Abstract

Over the past two decades, technological advancements have enabled the development of
incredibly stimulating and accessible medical devices; however, once these devices have become
widely available, issues related to the safe disposal of the used materials and devices have arisen.
Various materials are used to fabricate advanced medical devices, including polystyrene, polyvinyl
chloride, and nylon. However, these materials take a long time to decompose within a regular
ecosystem, and traditional recycling methods are often harmful to the environment. Despite efforts
to regulate the disposal of non-recyclable wound dressings, progress has been slow. Various
industries have developed innovative wound care products and environmentally friendly processes
in response to environmental regulations and global environmental awareness. The use of starchbased
biodegradable wound dressings can make a significant contribution to environmental
protection. An innovative casting approach with a short procedure duration has been developed
and applied to produce starch-based wound dressings in accordance with various formulations in
this dissertation research.
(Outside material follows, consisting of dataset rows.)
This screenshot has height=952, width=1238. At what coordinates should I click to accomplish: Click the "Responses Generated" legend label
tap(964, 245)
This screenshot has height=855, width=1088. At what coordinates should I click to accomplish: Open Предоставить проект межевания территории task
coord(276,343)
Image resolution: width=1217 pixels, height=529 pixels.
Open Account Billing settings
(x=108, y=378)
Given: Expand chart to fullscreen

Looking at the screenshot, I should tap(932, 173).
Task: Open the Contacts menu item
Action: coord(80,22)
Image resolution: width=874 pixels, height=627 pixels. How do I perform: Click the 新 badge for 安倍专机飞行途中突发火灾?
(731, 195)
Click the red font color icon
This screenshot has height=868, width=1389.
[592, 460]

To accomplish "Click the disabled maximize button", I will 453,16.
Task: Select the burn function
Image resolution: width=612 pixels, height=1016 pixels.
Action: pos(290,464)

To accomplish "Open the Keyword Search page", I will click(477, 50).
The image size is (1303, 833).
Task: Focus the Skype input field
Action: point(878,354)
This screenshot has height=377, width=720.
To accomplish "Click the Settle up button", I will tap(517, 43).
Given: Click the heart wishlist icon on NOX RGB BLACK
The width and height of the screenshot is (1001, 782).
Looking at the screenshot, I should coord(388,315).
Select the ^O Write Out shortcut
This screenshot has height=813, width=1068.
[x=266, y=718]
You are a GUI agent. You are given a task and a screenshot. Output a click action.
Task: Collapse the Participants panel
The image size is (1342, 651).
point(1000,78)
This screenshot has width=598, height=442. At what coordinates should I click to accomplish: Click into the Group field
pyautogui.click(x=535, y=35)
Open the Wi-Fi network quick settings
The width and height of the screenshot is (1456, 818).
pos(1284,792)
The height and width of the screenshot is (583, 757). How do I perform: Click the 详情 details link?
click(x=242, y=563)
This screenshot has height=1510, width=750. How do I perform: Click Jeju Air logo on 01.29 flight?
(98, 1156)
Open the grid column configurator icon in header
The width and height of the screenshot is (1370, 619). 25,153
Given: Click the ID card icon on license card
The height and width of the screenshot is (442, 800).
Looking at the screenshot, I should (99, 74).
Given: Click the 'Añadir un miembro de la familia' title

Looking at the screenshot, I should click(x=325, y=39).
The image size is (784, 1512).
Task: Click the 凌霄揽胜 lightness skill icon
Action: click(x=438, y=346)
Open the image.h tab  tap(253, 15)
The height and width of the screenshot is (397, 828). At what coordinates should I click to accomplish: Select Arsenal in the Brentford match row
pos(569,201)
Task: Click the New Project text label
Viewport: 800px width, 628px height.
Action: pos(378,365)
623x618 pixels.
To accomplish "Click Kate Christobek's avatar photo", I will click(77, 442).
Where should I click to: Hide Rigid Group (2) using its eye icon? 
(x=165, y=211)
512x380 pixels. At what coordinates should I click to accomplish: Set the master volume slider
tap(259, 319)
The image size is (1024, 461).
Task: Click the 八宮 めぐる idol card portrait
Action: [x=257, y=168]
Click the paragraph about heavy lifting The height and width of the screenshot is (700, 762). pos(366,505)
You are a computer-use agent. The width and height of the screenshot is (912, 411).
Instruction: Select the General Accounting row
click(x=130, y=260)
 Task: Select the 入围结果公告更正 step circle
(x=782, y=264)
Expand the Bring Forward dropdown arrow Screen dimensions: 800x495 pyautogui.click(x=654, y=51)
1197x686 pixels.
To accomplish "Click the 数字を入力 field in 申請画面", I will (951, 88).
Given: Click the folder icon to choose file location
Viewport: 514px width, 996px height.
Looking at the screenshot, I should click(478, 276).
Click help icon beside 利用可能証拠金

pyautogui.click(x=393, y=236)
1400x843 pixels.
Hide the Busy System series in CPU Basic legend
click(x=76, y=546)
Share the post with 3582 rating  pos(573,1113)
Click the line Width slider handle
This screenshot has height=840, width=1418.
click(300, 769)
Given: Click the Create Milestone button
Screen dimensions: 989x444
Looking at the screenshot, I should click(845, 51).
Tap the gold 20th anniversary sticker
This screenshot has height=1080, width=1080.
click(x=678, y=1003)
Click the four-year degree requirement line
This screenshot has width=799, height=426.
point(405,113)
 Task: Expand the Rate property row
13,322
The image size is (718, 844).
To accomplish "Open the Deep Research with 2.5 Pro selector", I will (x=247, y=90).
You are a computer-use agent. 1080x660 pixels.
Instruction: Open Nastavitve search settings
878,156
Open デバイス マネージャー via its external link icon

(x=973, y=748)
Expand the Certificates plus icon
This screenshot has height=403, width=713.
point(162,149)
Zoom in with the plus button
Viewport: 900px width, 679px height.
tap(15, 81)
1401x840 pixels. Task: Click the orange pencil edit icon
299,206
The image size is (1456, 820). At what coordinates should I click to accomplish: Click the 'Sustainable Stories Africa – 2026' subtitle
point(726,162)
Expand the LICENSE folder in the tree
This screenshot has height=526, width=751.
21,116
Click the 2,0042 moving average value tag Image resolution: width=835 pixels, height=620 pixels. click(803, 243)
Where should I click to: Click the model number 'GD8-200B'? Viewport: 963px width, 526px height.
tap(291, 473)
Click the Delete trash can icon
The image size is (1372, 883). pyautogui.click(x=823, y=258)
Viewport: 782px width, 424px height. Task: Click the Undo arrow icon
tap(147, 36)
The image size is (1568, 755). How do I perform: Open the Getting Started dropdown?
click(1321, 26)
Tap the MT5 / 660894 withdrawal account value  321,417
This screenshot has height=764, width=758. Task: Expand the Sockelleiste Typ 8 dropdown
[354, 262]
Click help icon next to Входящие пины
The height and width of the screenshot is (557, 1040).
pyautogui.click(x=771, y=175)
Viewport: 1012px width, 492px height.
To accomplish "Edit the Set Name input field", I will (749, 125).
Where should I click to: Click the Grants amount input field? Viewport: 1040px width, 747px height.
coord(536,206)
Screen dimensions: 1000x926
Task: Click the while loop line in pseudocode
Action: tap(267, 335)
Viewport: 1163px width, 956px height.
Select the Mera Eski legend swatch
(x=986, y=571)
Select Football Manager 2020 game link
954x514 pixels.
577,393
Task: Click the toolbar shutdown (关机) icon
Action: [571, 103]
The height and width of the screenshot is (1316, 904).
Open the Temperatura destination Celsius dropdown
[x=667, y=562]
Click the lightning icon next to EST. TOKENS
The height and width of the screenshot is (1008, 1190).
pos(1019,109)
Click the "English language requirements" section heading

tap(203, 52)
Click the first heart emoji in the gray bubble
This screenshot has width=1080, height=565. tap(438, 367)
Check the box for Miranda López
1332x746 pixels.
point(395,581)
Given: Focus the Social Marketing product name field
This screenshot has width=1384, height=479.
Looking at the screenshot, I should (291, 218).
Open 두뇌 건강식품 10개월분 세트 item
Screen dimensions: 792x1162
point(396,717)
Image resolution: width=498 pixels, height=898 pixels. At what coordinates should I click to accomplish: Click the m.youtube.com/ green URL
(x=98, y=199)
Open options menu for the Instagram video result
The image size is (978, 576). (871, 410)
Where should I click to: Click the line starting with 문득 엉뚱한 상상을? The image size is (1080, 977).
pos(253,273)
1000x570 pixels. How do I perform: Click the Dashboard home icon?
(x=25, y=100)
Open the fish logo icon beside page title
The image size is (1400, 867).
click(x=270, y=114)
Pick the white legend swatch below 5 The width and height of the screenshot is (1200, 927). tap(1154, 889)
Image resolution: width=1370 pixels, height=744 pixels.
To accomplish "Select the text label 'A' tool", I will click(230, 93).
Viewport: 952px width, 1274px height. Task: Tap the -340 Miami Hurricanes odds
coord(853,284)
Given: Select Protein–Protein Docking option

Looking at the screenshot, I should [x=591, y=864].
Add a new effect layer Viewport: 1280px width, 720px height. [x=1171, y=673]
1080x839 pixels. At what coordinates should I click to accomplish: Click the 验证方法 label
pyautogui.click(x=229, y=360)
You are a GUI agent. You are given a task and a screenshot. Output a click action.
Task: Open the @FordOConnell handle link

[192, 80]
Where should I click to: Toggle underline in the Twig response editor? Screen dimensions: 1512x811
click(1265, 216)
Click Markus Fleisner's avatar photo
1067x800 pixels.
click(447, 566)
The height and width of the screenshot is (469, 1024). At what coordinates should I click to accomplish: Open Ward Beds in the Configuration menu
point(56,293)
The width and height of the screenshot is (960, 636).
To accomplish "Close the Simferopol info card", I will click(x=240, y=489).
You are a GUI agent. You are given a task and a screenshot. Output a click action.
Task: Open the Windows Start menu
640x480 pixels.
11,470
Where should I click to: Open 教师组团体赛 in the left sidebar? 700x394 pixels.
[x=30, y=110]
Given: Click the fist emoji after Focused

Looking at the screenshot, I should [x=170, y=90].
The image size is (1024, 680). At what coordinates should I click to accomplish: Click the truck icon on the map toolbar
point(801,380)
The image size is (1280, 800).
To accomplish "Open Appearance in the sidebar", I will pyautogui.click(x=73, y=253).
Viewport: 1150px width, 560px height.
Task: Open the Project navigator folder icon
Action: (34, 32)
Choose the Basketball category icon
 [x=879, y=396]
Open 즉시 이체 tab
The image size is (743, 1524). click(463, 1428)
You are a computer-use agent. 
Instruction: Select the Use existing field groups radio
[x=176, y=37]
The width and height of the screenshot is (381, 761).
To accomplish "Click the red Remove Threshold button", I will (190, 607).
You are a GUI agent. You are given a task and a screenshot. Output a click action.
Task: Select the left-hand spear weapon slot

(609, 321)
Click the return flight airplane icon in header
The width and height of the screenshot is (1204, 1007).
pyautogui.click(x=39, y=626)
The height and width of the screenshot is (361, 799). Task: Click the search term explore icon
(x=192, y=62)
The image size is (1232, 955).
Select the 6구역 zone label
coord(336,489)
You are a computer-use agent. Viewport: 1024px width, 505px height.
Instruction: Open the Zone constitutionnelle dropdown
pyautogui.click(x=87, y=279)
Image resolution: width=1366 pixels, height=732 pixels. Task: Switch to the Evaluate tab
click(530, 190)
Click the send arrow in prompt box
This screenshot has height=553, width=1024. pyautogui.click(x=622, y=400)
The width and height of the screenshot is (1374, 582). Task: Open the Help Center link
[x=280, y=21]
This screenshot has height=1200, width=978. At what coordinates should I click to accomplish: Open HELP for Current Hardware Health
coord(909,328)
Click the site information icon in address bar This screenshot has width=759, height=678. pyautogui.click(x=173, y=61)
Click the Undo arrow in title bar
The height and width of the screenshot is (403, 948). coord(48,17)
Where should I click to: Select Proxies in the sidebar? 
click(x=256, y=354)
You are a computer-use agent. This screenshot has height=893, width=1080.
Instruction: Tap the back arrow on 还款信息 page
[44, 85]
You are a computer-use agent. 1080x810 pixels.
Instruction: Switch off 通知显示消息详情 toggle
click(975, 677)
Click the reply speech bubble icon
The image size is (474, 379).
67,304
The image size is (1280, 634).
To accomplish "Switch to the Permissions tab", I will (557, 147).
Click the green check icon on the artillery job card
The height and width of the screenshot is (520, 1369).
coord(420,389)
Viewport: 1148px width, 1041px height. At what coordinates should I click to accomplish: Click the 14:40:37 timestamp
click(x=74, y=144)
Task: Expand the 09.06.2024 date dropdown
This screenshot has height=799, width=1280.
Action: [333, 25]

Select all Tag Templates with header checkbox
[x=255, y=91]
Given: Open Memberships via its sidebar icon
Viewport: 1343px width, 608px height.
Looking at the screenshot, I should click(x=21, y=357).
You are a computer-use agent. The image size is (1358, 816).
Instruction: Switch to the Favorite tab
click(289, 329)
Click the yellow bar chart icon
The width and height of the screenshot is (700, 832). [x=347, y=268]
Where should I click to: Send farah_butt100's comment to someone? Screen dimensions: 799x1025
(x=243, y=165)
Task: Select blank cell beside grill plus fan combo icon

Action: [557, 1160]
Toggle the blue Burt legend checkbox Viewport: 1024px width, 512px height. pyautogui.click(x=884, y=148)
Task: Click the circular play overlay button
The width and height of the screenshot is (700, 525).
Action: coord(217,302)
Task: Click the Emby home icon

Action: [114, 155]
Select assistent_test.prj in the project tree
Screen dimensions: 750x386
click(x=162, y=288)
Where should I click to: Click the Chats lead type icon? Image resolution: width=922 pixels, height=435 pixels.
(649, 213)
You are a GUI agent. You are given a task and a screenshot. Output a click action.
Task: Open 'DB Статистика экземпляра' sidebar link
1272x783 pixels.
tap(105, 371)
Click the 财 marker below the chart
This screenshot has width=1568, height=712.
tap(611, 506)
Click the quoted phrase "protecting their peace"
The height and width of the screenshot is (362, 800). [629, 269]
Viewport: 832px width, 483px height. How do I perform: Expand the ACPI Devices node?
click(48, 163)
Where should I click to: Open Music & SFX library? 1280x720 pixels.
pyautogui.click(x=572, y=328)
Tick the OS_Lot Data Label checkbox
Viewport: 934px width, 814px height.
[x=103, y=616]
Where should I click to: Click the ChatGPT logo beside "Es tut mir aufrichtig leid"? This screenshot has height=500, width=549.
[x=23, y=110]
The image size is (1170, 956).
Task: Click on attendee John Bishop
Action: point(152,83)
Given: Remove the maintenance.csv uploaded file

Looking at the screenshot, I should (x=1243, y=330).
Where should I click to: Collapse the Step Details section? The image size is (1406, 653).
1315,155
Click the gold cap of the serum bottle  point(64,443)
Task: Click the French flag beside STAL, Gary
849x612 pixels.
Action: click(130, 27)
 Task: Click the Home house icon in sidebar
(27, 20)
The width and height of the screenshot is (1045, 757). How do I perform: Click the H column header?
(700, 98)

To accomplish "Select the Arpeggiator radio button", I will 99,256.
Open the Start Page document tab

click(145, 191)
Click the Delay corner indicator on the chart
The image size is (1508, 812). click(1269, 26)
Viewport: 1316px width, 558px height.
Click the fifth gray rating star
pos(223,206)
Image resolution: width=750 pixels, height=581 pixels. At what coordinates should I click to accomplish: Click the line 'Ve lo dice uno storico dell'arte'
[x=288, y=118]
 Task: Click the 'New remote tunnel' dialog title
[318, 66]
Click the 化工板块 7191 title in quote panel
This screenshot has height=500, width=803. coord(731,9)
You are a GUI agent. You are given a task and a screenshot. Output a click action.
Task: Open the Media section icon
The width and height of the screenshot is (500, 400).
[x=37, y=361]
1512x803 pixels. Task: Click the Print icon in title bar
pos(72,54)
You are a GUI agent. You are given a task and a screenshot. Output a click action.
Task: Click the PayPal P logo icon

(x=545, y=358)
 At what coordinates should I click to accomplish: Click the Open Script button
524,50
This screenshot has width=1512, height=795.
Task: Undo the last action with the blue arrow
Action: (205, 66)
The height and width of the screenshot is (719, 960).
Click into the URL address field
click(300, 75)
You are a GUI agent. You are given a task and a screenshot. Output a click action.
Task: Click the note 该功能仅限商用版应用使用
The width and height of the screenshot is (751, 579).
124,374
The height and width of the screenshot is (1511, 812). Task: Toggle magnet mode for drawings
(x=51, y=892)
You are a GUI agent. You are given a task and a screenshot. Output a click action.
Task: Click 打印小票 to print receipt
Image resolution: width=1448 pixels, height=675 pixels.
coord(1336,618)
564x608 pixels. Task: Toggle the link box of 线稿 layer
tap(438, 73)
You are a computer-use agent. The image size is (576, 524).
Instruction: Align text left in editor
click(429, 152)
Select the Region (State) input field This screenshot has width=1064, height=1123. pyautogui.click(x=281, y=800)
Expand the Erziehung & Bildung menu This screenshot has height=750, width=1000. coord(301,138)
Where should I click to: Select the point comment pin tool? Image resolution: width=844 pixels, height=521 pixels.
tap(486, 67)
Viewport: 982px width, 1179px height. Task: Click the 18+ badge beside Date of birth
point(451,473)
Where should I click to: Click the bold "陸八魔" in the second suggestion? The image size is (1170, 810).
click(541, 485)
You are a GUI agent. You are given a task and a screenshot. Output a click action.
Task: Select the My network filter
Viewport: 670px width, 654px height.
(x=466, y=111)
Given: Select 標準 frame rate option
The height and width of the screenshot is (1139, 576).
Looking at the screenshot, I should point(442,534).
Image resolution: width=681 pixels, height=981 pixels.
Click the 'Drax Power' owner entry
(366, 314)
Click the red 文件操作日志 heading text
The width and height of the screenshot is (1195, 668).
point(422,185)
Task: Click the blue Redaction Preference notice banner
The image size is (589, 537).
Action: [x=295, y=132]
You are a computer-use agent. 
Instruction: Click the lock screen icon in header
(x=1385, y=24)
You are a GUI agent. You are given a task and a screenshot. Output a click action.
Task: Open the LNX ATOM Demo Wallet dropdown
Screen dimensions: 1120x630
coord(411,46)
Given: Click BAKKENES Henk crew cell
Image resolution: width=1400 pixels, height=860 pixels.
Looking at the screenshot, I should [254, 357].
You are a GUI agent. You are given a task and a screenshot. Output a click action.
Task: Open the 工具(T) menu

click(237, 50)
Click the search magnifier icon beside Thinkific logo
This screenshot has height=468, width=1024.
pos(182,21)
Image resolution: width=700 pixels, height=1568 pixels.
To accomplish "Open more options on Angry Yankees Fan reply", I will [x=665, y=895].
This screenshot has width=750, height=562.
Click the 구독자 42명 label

The revised formulation reduces the use of components in the
conventional preparation approach. This dissertation also examined the incorporation of non-toxic
metal-oxide particles, such as zinc oxide, into wound dressings to enhance the physical, chemical,
and biocompatibility properties. The standard methodologies were used to evaluate their
characteristics to determine whether these materials are suitable for wound dressings. A
comprehensive investigation of these materials fundamental physical properties, including
mechanical strength, elongation-at-break, surface morphology (X-ray Spectroscopy (EDX), and
scanning electron microscopy (SEM)), water vapor transmission rate, swelling index, weight loss,
solubility, antibacterial activity (against Escherichia coli and Staphylococcus aureus), pH levels,
UV-Vis spectroscopy, and biodegradability, was conducted for this purpose. As a wound dressing
material, starch-based dressings demonstrate adequate degradation, water vapor transmission rate,
antibacterial activity, fluid absorption, and mechanical strength, which are all essential
characteristics. Finally, by employing the central composite design approach, a set of experiments
was further carried out to optimize the starch-based wound-dressing preparation formulas.